What do you think he means exactly by "market forces" in this context?
Prior to this outbreak, belief in market forces had contributed to the degradation of our health service, despite the enormous commitment of its staff, as indicated by numerous studies based on data measuring quality and performance. It was barely managing to cope with our needs before the virus.
Am I reading it right, that you think the government is playing a blinder but is hampered by the inefficiency of the NHS? Its great policies hamstrung by bureaucrats in the health service? Really?
Might it be a factor that Germany spends above European average on health and we spend below it? Their devolved system allowed regions to set and implement policy and testing, and to co-opt labs from business and from universities and medical facilities from the outset. While they were testing, tracking, isolating, we were guinea pigs in a plan, now aborted and disowned, to let the virus spread and rely on alleged immunity, while keeping the old and vulnerable indoors.
By market forces I think he means the devolved federal states identifying and responding to demands instead of awaiting instruction from an autonomous public body.
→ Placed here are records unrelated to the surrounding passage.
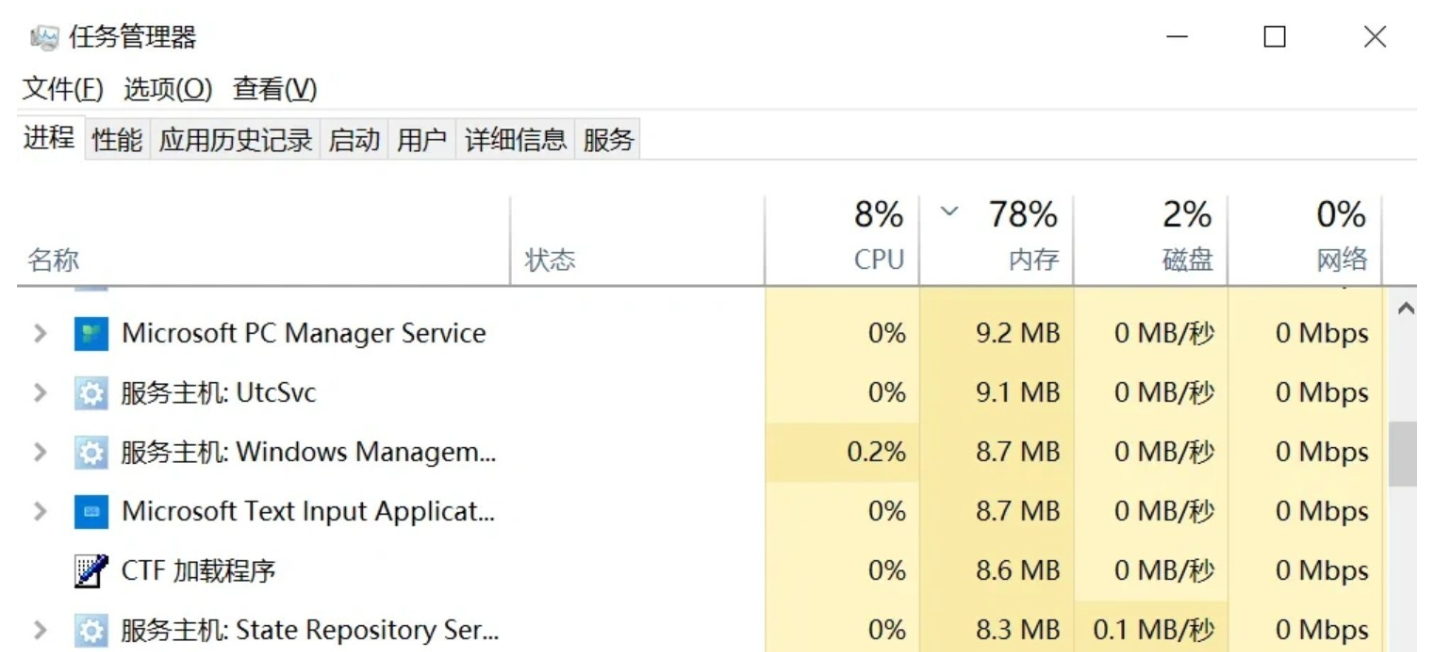Image resolution: width=1440 pixels, height=652 pixels.
Task: Click the Microsoft PC Manager Service icon
Action: tap(91, 334)
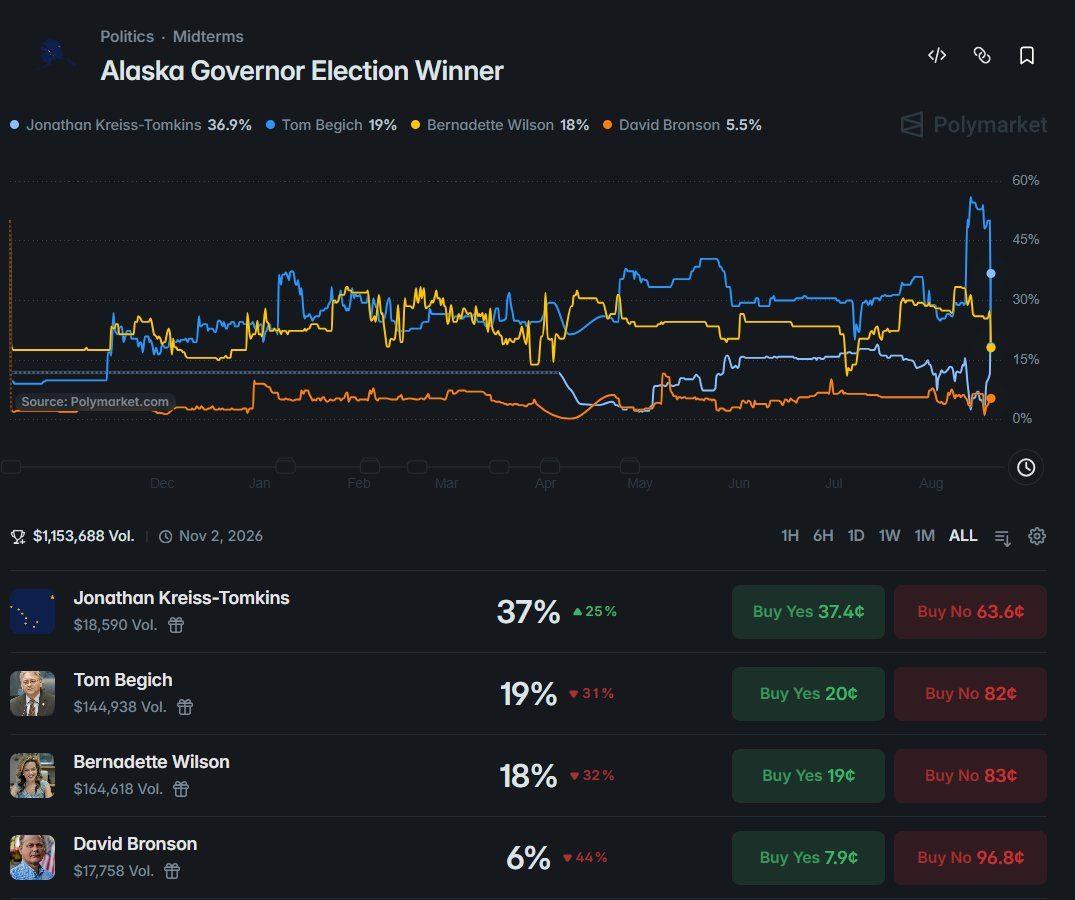Select the 1H time range

(790, 536)
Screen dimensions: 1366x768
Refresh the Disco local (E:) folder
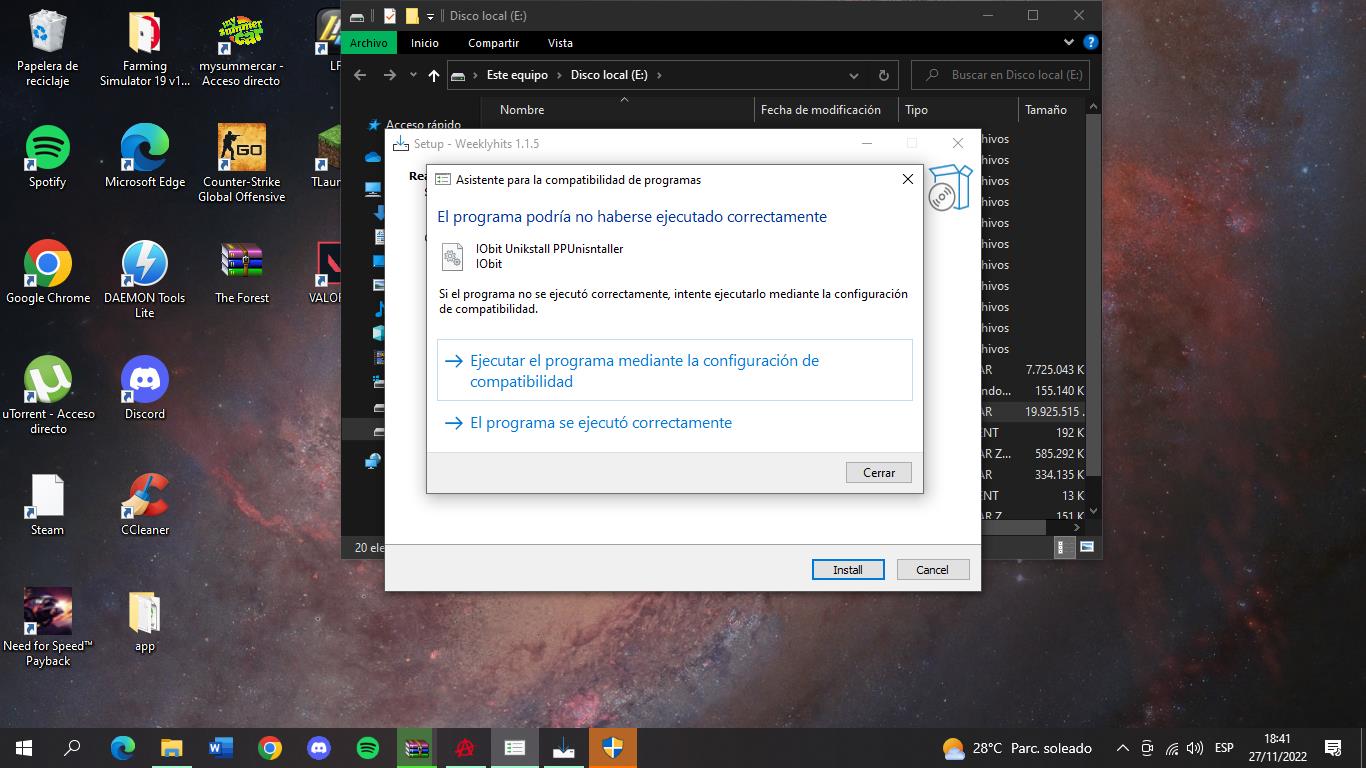[x=883, y=75]
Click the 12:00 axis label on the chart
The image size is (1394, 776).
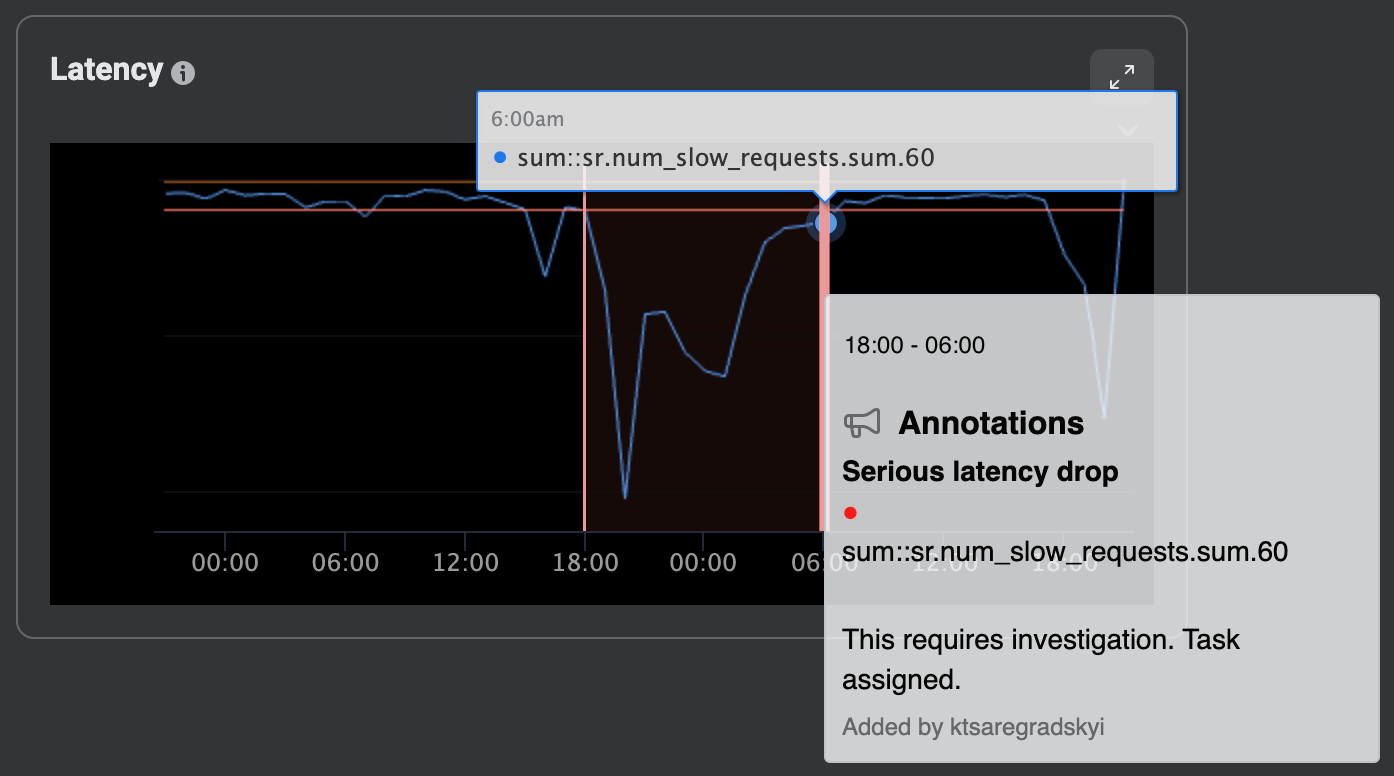click(466, 562)
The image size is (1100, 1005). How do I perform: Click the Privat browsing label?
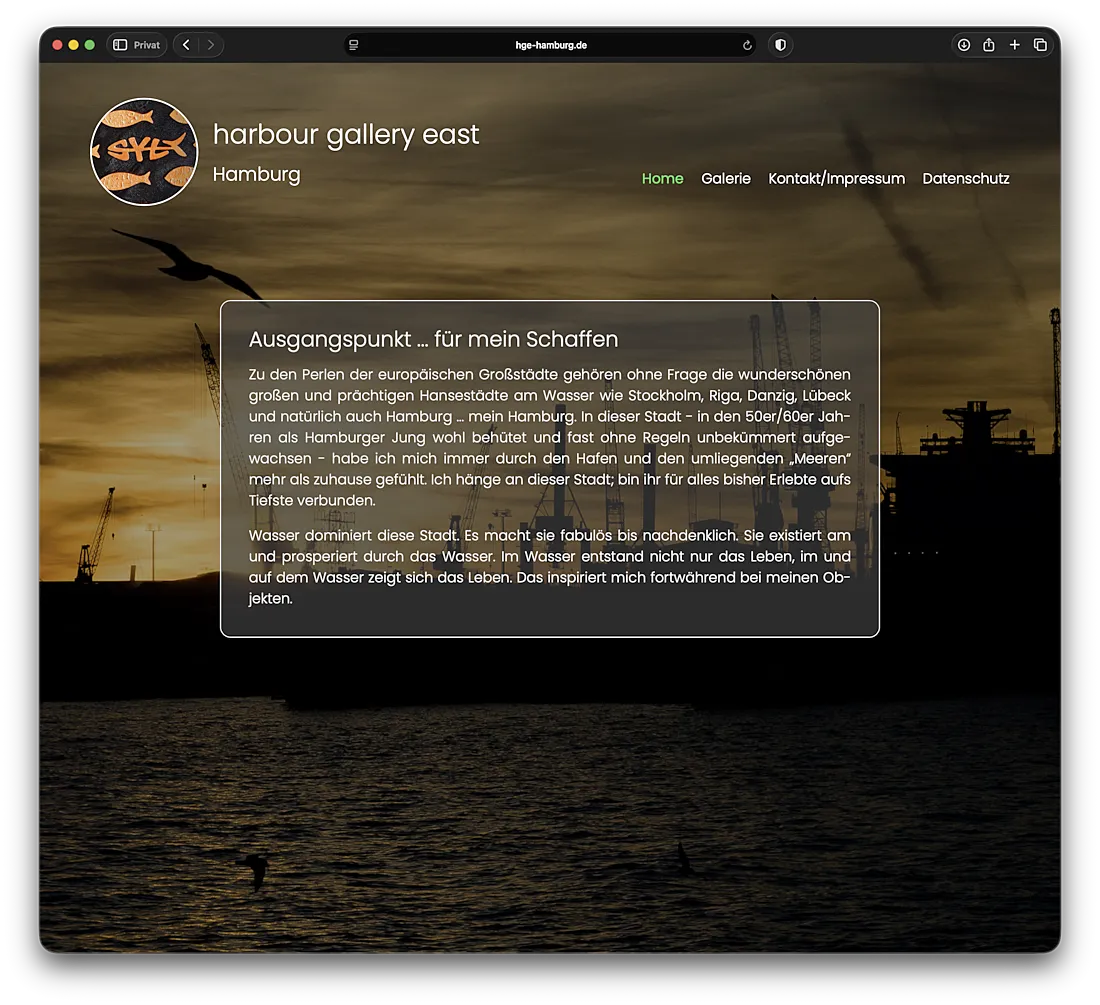147,45
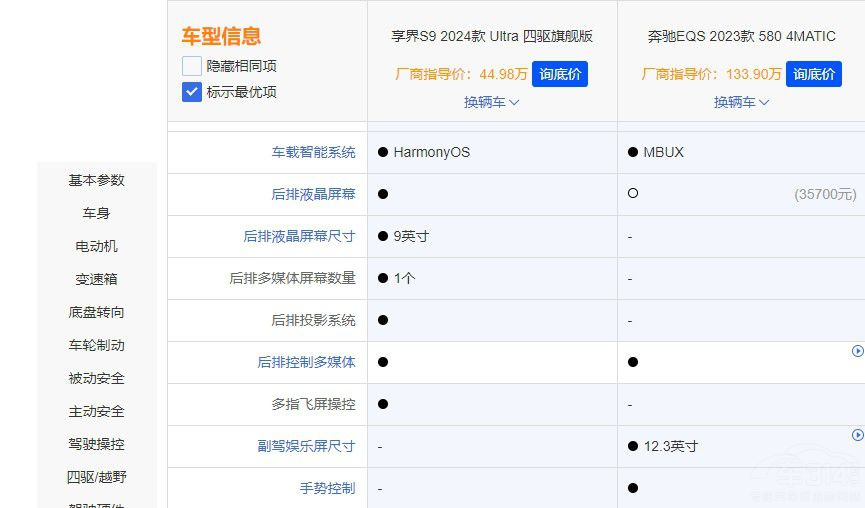Click 询底价 button for 奔驰EQS

[x=814, y=74]
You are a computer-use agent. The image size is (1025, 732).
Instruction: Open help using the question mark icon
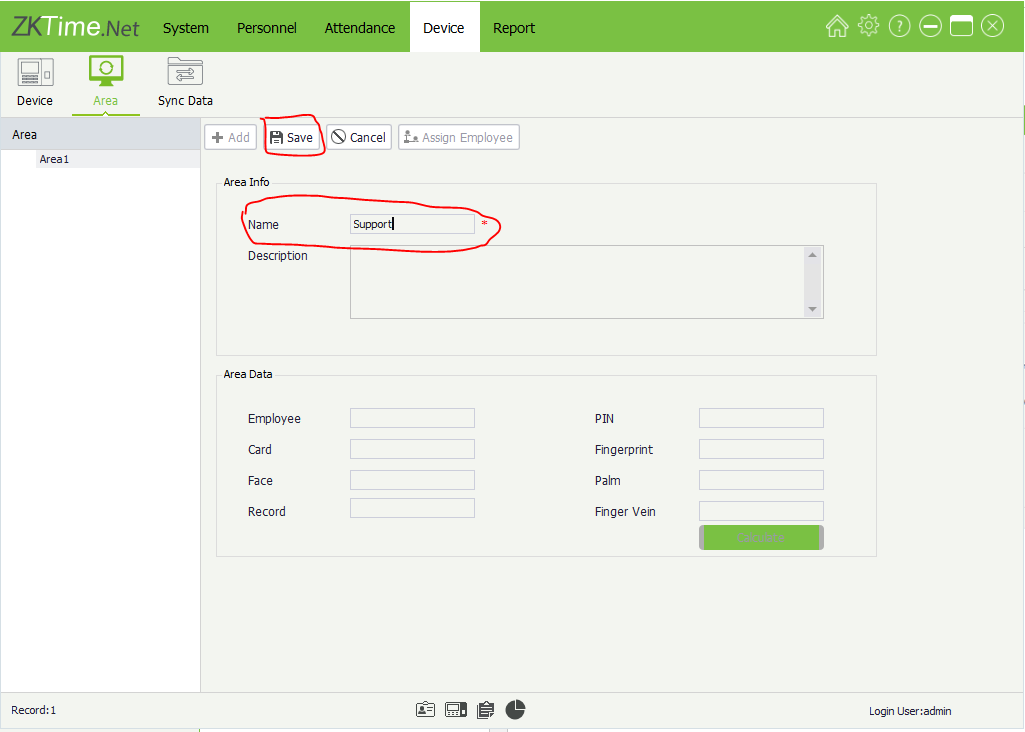899,27
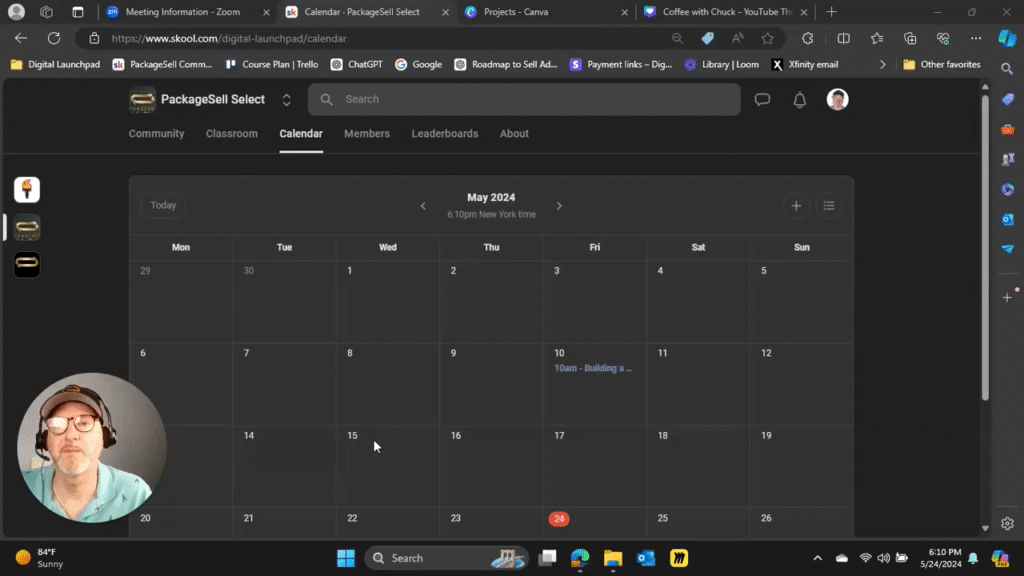Go to the next month with the right chevron
The height and width of the screenshot is (576, 1024).
(559, 205)
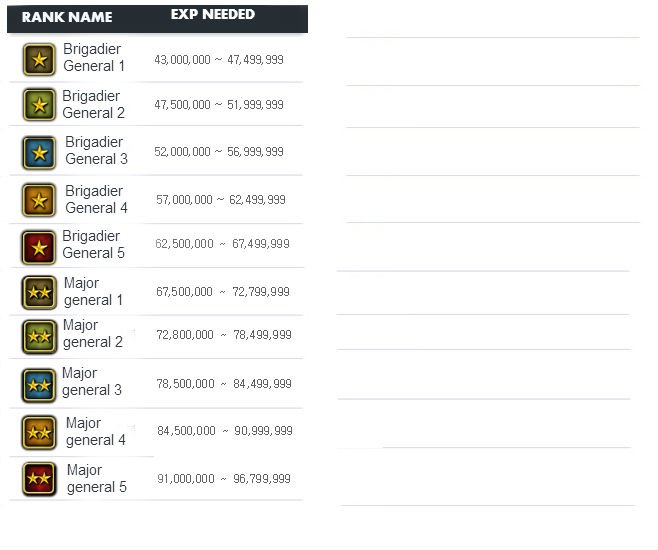Select the Brigadier General 1 rank name text
Screen dimensions: 658x550
94,58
The German market forces also help to define the medical standards in accordance with private insurance underwriters as opposed to continually asking for more money.
I don't know the figures for the German health industry but I'd be extremely surprised if it lost £1.3 billion a year due to (known) fraud (often amongst its own staff) like our NHS does.
I haven't mentioned the government but as it happens I don't think they, or any other in Europe, are "playing a blinder" but it does seem unfortunate that NHS rejected PPE supplies that weren't compliant with their purchasing procedures, resulting in the items being sold overseas, where presumably the customer was either more pragmatic,or, more flexible.